What is being asked -
Retype every record that follows, character for character.

======== Supplied material

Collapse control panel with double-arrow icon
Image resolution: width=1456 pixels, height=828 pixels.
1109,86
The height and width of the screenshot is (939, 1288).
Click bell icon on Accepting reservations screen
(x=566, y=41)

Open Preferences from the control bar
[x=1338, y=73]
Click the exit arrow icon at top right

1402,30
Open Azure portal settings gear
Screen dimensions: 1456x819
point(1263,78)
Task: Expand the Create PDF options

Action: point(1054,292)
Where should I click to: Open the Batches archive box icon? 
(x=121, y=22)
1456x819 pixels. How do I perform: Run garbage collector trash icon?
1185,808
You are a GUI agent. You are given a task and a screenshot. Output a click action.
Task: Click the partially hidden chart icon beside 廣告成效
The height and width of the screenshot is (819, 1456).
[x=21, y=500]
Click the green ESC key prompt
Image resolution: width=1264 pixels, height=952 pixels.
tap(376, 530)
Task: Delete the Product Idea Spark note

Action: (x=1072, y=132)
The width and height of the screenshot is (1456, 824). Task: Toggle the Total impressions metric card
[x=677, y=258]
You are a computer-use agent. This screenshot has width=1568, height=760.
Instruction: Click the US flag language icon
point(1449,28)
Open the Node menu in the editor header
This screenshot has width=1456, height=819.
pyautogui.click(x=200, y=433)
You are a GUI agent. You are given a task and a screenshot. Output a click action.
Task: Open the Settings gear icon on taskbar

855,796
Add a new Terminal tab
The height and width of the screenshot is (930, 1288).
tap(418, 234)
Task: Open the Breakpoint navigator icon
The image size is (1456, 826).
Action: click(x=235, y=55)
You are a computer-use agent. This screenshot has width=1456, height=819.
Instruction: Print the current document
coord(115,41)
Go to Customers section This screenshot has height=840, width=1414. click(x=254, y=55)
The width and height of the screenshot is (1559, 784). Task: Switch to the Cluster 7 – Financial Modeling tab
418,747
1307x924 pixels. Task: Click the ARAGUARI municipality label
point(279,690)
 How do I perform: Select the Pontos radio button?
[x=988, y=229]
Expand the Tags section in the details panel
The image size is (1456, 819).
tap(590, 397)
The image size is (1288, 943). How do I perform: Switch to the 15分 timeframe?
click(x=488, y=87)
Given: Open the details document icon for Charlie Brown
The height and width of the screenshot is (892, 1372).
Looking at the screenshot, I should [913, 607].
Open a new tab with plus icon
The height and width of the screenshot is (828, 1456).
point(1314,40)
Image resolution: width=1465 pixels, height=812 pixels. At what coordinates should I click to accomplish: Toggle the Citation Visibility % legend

================

Written answer -
Collapse control panel with double-arrow icon
Image resolution: width=1456 pixels, height=828 pixels.
1109,86
The height and width of the screenshot is (939, 1288).
Click bell icon on Accepting reservations screen
(x=566, y=41)

Open Preferences from the control bar
[x=1338, y=73]
Click the exit arrow icon at top right

1402,30
Open Azure portal settings gear
Screen dimensions: 1456x819
point(1263,78)
Task: Expand the Create PDF options

Action: point(1054,292)
Where should I click to: Open the Batches archive box icon? 
(x=121, y=22)
1456x819 pixels. How do I perform: Run garbage collector trash icon?
1185,808
You are a GUI agent. You are given a task and a screenshot. Output a click action.
Task: Click the partially hidden chart icon beside 廣告成效
The height and width of the screenshot is (819, 1456).
[x=21, y=500]
Click the green ESC key prompt
Image resolution: width=1264 pixels, height=952 pixels.
tap(376, 530)
Task: Delete the Product Idea Spark note

Action: (x=1072, y=132)
The width and height of the screenshot is (1456, 824). Task: Toggle the Total impressions metric card
[x=677, y=258]
You are a computer-use agent. This screenshot has width=1568, height=760.
Instruction: Click the US flag language icon
point(1449,28)
Open the Node menu in the editor header
This screenshot has width=1456, height=819.
pyautogui.click(x=200, y=433)
You are a GUI agent. You are given a task and a screenshot. Output a click action.
Task: Open the Settings gear icon on taskbar

855,796
Add a new Terminal tab
The height and width of the screenshot is (930, 1288).
tap(418, 234)
Task: Open the Breakpoint navigator icon
The image size is (1456, 826).
Action: click(x=235, y=55)
You are a computer-use agent. This screenshot has width=1456, height=819.
Instruction: Print the current document
coord(115,41)
Go to Customers section This screenshot has height=840, width=1414. click(x=254, y=55)
The width and height of the screenshot is (1559, 784). Task: Switch to the Cluster 7 – Financial Modeling tab
418,747
1307x924 pixels. Task: Click the ARAGUARI municipality label
point(279,690)
 How do I perform: Select the Pontos radio button?
[x=988, y=229]
Expand the Tags section in the details panel
The image size is (1456, 819).
tap(590, 397)
The image size is (1288, 943). How do I perform: Switch to the 15分 timeframe?
click(x=488, y=87)
Given: Open the details document icon for Charlie Brown
The height and width of the screenshot is (892, 1372).
Looking at the screenshot, I should [913, 607].
Open a new tab with plus icon
The height and width of the screenshot is (828, 1456).
point(1314,40)
Image resolution: width=1465 pixels, height=812 pixels. At what coordinates should I click to accomplish: Toggle the Citation Visibility % legend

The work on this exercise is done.